I think it's commendable when designers and artists want to stop the monotony, color outside the lines, or break the mold. I'd rather they push boundaries than just regurgitate the same concepts.

I've never seen a designer more frustrated than when they're told to reign in their ideas for a client, or mainstream acceptance, or reality. Doing the same thing over and over is boring … but sometimes it's what's been assigned. I think great designers can find a way to accept the reality of the deliverable (real people will use this) without being boring (Communist-era beige boxes).

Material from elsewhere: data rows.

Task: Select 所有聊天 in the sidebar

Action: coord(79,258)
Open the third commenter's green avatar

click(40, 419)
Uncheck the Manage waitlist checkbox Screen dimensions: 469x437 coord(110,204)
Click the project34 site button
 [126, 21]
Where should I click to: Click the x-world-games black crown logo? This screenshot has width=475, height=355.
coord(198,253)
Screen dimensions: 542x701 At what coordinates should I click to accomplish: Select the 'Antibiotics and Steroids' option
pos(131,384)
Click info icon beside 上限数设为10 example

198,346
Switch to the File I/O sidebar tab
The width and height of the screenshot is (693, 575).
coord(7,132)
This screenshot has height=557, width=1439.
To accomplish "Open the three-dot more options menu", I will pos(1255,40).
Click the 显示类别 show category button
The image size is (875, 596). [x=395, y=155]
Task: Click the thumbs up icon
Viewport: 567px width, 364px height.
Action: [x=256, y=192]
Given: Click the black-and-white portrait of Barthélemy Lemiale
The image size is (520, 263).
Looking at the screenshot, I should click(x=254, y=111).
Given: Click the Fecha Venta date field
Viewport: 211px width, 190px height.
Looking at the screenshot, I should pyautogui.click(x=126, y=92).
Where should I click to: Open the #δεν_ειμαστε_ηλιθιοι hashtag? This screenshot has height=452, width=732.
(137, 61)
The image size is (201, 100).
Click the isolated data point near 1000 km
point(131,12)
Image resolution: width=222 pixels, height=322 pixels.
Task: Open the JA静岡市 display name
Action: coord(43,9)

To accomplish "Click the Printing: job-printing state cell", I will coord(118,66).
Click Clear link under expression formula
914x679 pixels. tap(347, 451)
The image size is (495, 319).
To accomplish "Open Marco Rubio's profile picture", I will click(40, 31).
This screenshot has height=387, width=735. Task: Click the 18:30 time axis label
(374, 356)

There are plenty of examples of brilliant but usable design, they just tend to be more subtle. And there's nothing wrong with brilliant, usable, subtle design. I personally prefer it, even if it doesn't land on the front pages of design magazines.

First, Do No Harm

Anyone that's seen their interaction models go down in flames during user testing knows the pain of flying a little too close to the sun. I have wanted to bang on the single-sided glass before, screaming "CLICK THE THINGEE ON THE RIGHT OH MY GOD WHY CAN'T YOU SEE IT?!"

I have, dozens of times, tried mocking up an idea that I was super excited about, only to run it by people and find that it was unworkable in the real world.  With "real users".

I have tried to suck it up and admit that my idea may have been "daring" or "fun" or "adventurous" but far from "usable", "appropriate", or "discoverable". It's a hard thing to admit, especially when the redesign leads you to the same boring solution you always use.

The Place for Innovation

I'd love to see more designer playgrounds on the web. Show me some amazing new interaction model! Explain to me why your new approach to typography will change the world!  Let's go! We're all designers here, we'll swap ideas!

If your idea really is great, both because it's daring but also because it's usable, we'll be the first to support you and encourage its use in the real world, on a paying gig.

But if it's neat without being particularly practical, designers should help fellow designers see that. Maybe it can be re-worked to go from a far-out pipe dream to reality, and then everyone can benefit.

2 comments

Mar 02, 2010
Emrico said...
Nice article.

Food for thought.

Mar 20, 2010
TylinaVespart said...
I think it's a shame when I see something incredibly beautiful in design, then you just can't use it. What a waste.

With you on this one, why not do both, or make things more subtle? Great post.